In your copy, leave out the pictures and output only the lines from the one holding "The height and" through the end of the data below, exactly.

------------------------

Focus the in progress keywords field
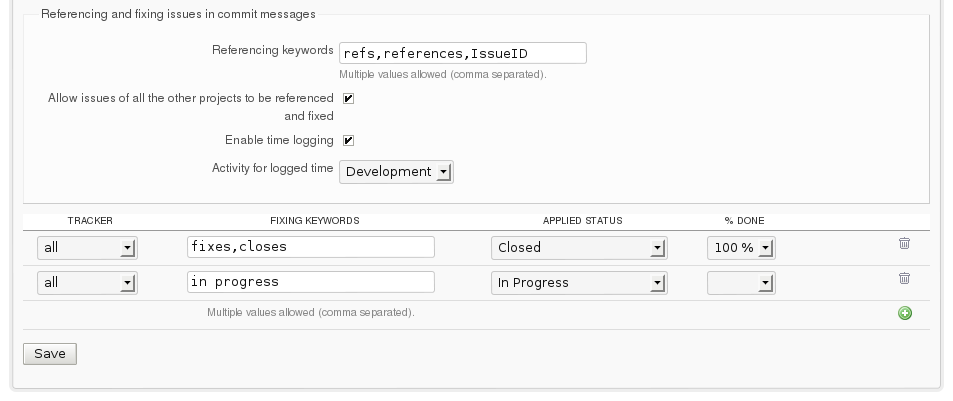This screenshot has width=953, height=401. [310, 282]
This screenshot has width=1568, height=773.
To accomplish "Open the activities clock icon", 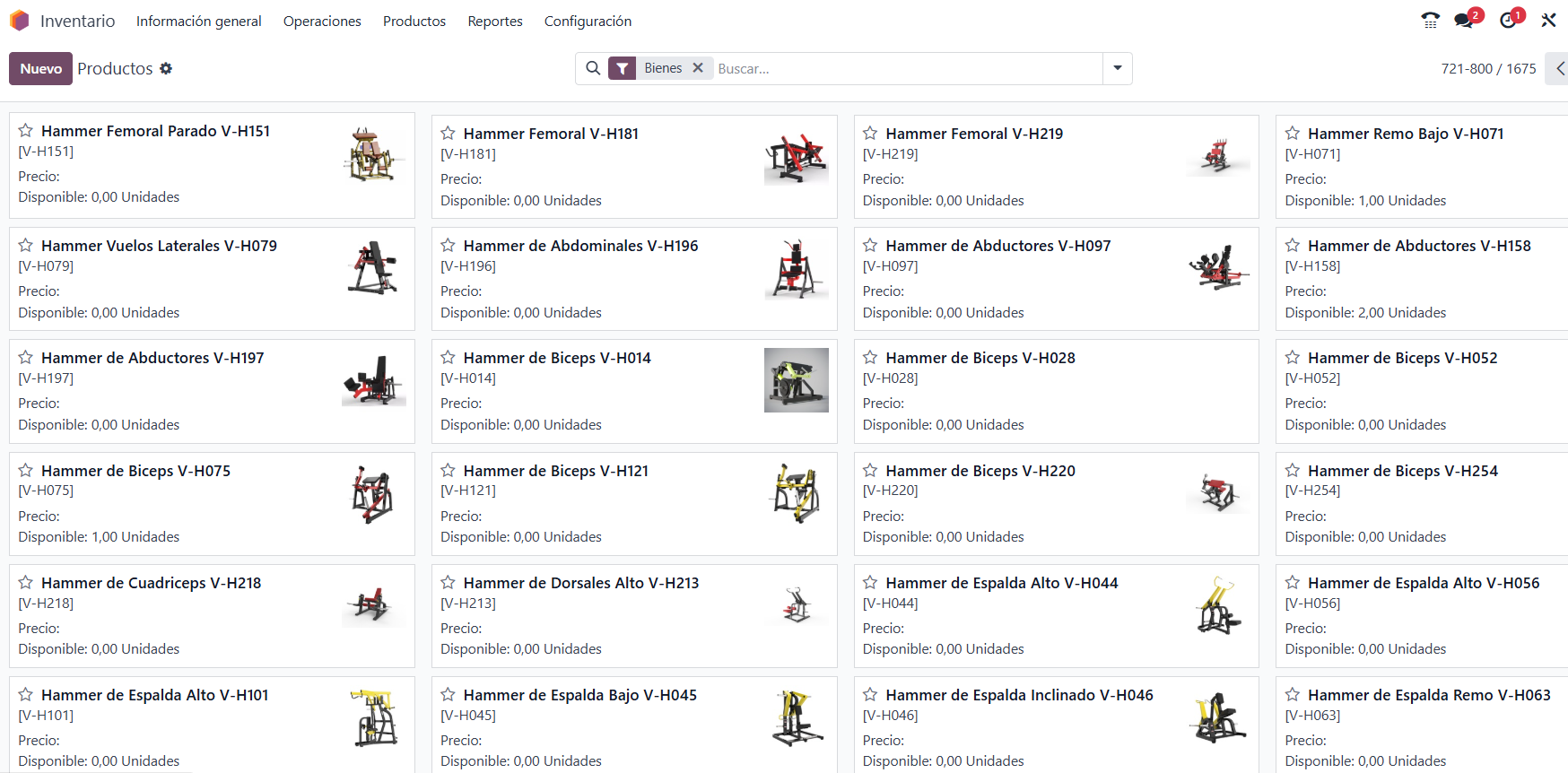I will tap(1509, 21).
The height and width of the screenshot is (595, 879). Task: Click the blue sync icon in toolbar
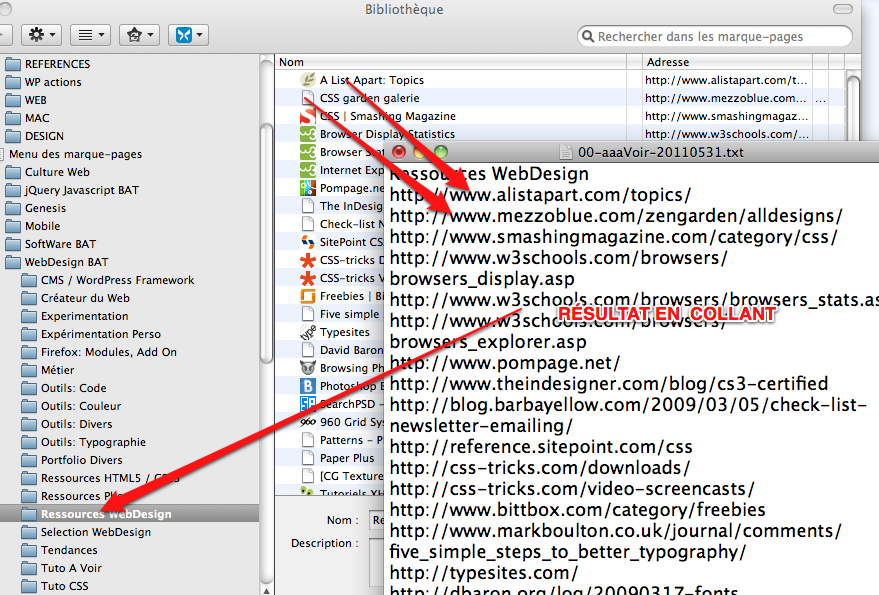(187, 35)
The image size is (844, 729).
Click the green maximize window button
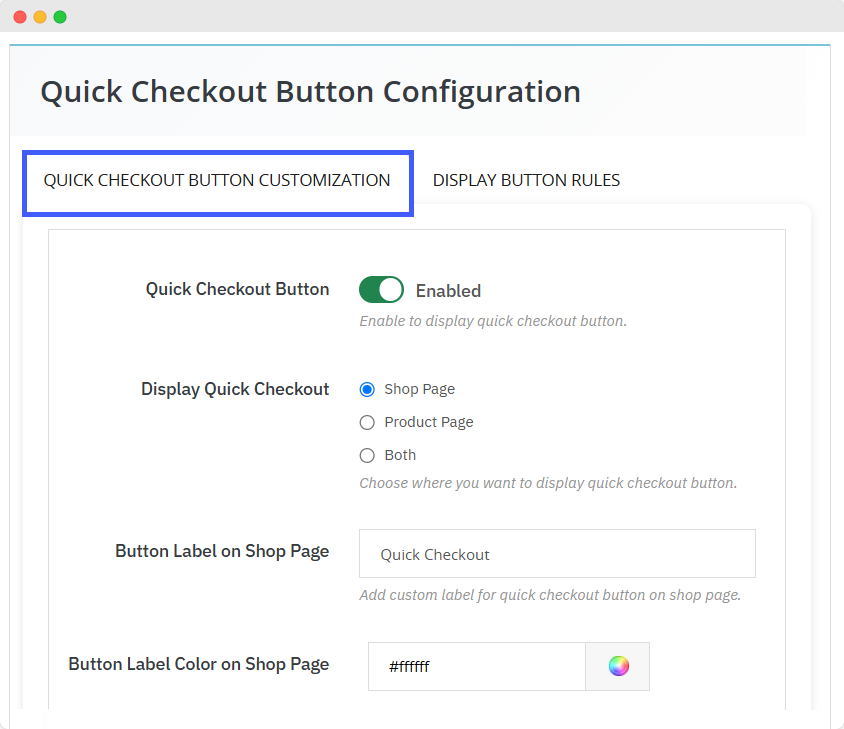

------------------------

The answer -
The height and width of the screenshot is (595, 879). Task: Click the blue sync icon in toolbar
(187, 35)
The image size is (844, 729).
Click the green maximize window button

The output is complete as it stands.